Students in Rochester’s general chemistry course, Chemistry 131, got quite a lecture on the first day of class this September: they learned the disturbing news that most of them would likely fail the course and that using laptops and cell phones in class would have “severe repercussions” on their grades.

But the mostly freshman audience wasn’t hearing the dire description from the course’s professor.

The tough talk was a deadpan performance by a fellow student, Patrick Adelman, a senior who’s known among more seasoned Rochester undergraduates as one of the five pranksters who make up the Chamber Boys.

A National Hoax

A video by the Chamber Boys earned attention from several national and local media outlets, as well as several social media–driven outlets. Sites that shared the joke included Inside Higher Ed, MSN.com, the Huffington Post, Business Insider, Gawker, CNET, and YNN.

The Chamber Boys—Adelman, Sharath Koorathota ’14, Nicholas LeClaire ’14, Benjamin Levy ’14, and Joseph Prosack ’14—have a weekly Friday afternoon talk show on WRUR’s online-only radio station, The Sting. But throughout the week, the five engage in reality-show-style public pranks intended to place unwitting bystanders in a momentary spotlight.

The encounters are filmed and broadcast on YouTube, as well as social media outlets such as Twitter and Facebook.

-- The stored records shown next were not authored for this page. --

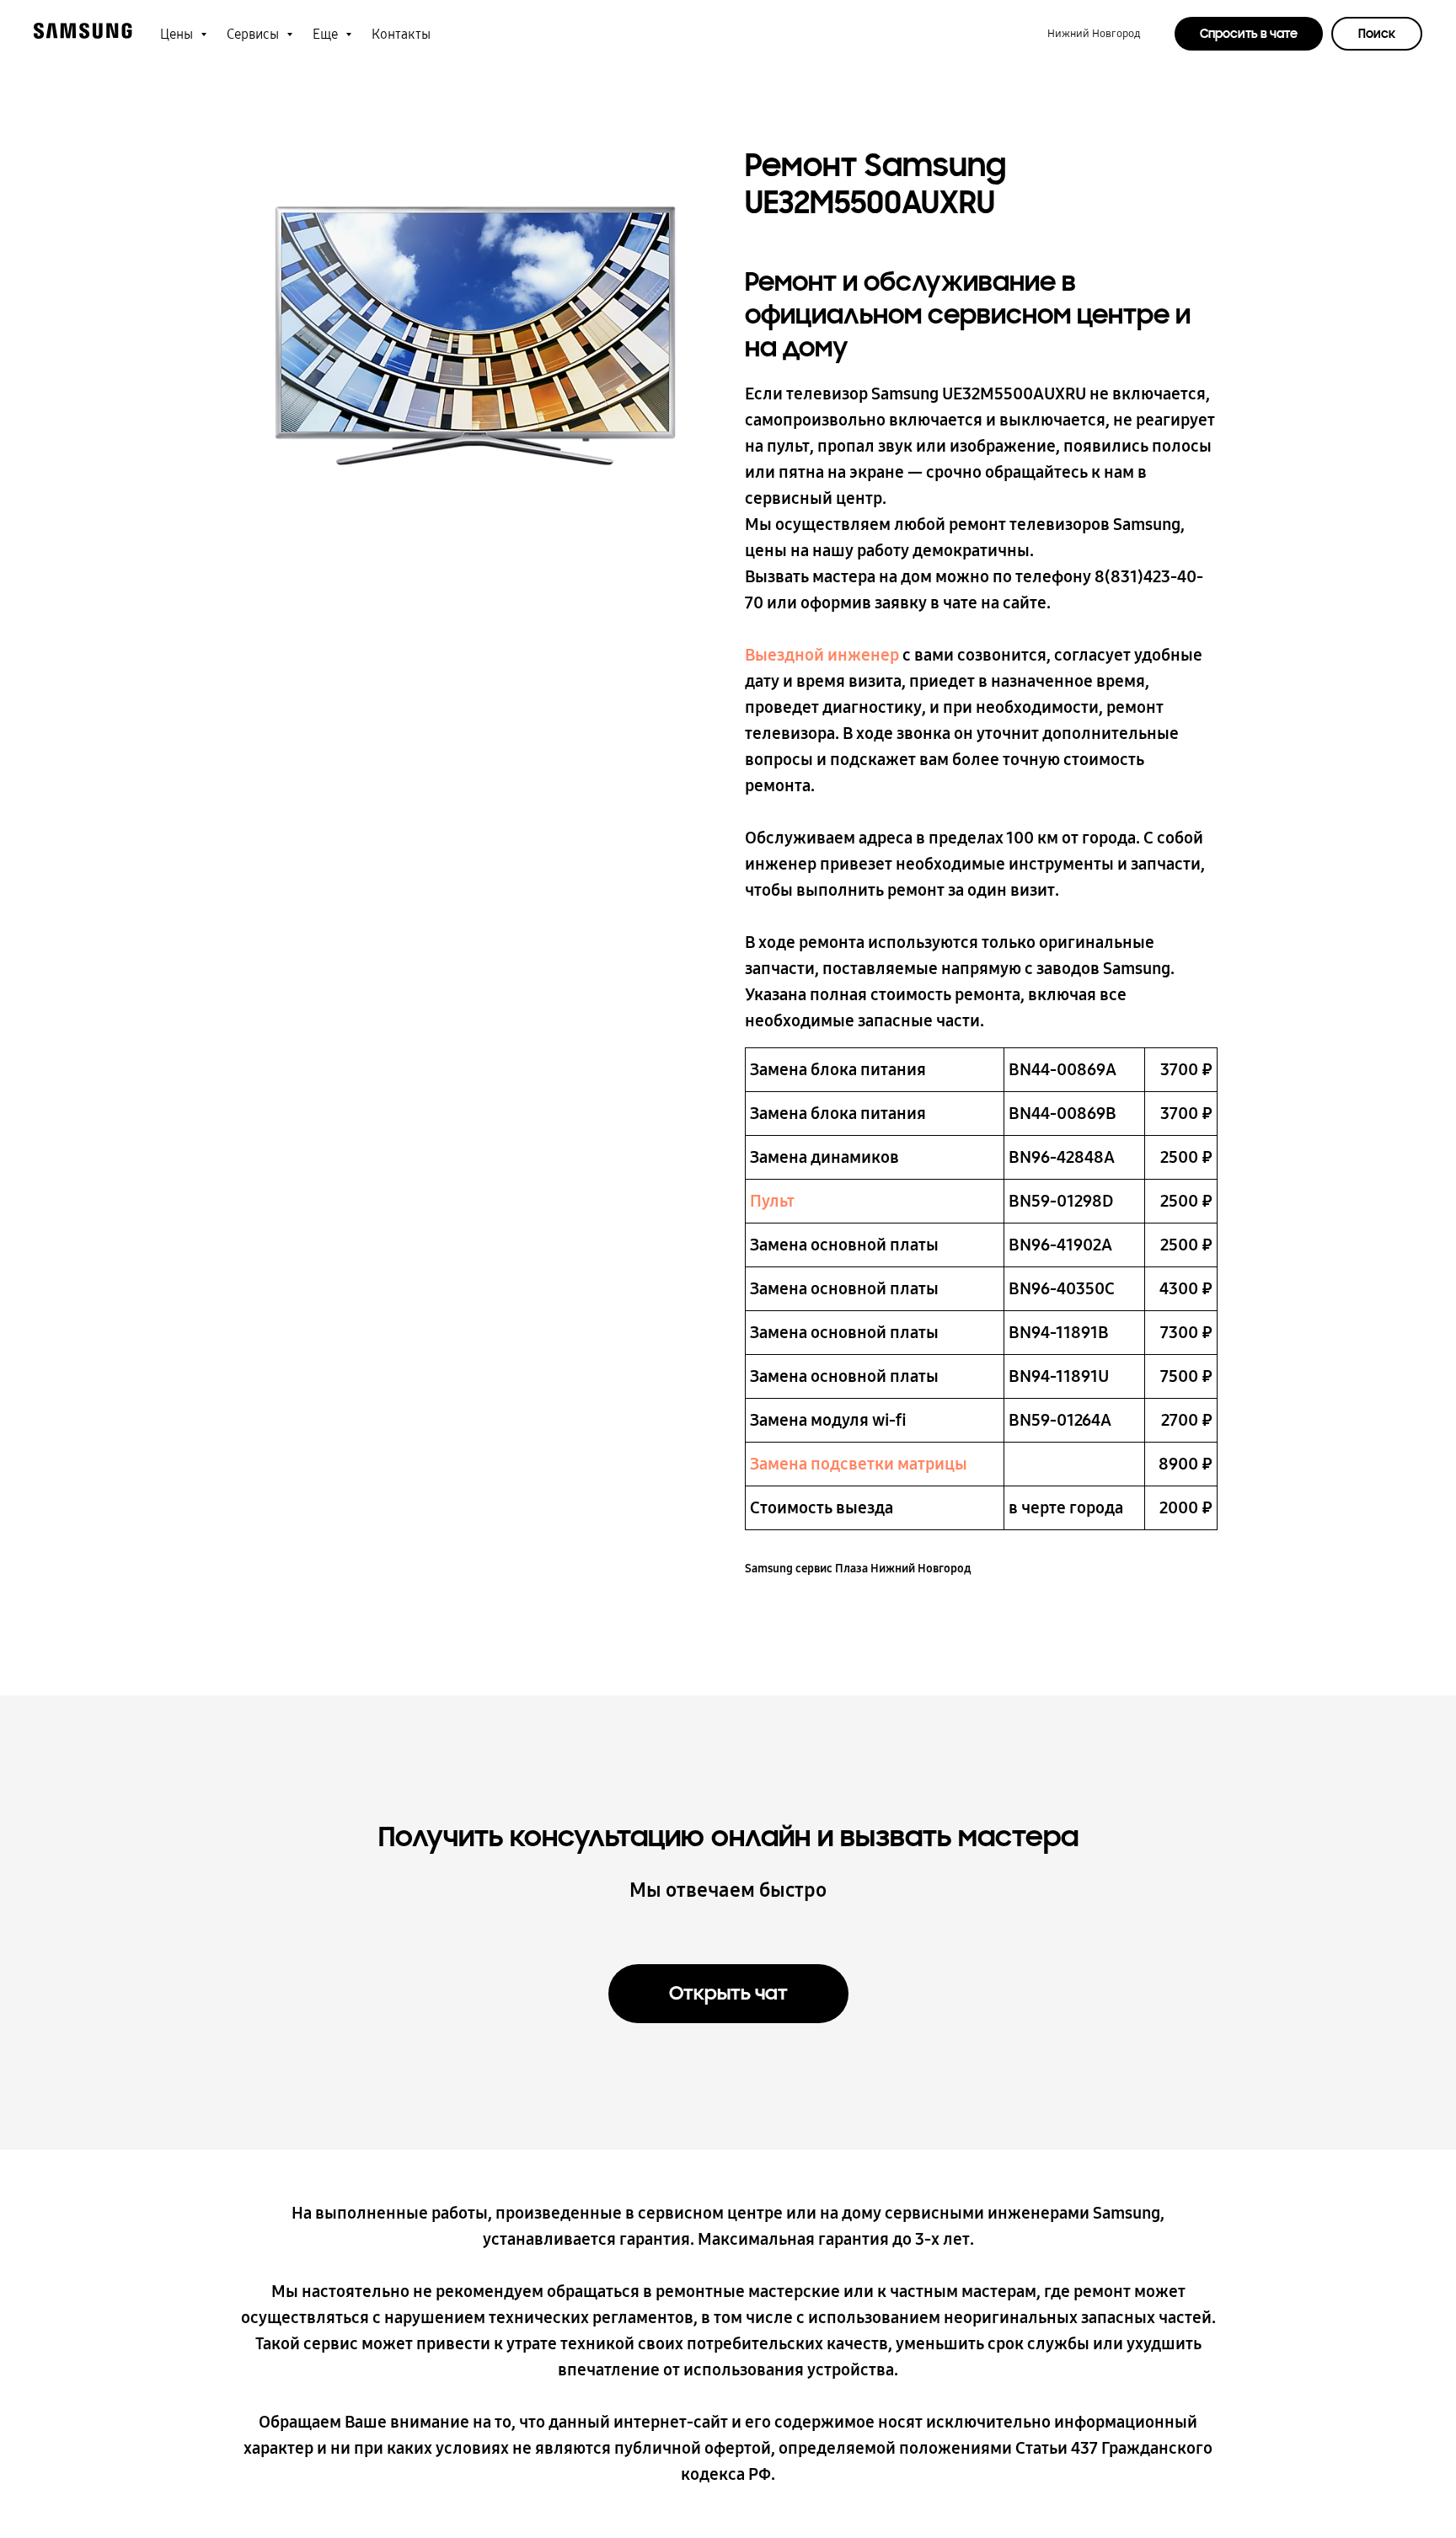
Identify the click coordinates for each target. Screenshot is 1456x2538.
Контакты (401, 34)
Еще (327, 34)
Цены (178, 34)
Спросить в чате (1249, 33)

With the help of the course’s instructor, chemistry lecturer Ben Hafensteiner ’03, they arranged to have Adelman spend the first several minutes of Chemistry 131 posing as the instructor, while Koorathota, LeClaire, Levy, and Prosack filmed the students’ reactions, from four separate angles.

“It’s easy to mess with freshmen,” admits Adelman. The performance, however, was quite a feat.

“I was freaking out,” he says, of the moments before his grand entry to the lecture hall. He was eventually ejected from the room by Hafensteiner during the performance.

The Chamber Boys have garnered a few hundred YouTube hits for a handful of pranks, and that’s what they expected with their recent endeavor.

But within hours of posting the video on YouTube, it had received nearly 500,000 hits.

By the end of the day, they and Hafensteiner were fielding inquiries from national as well as local media.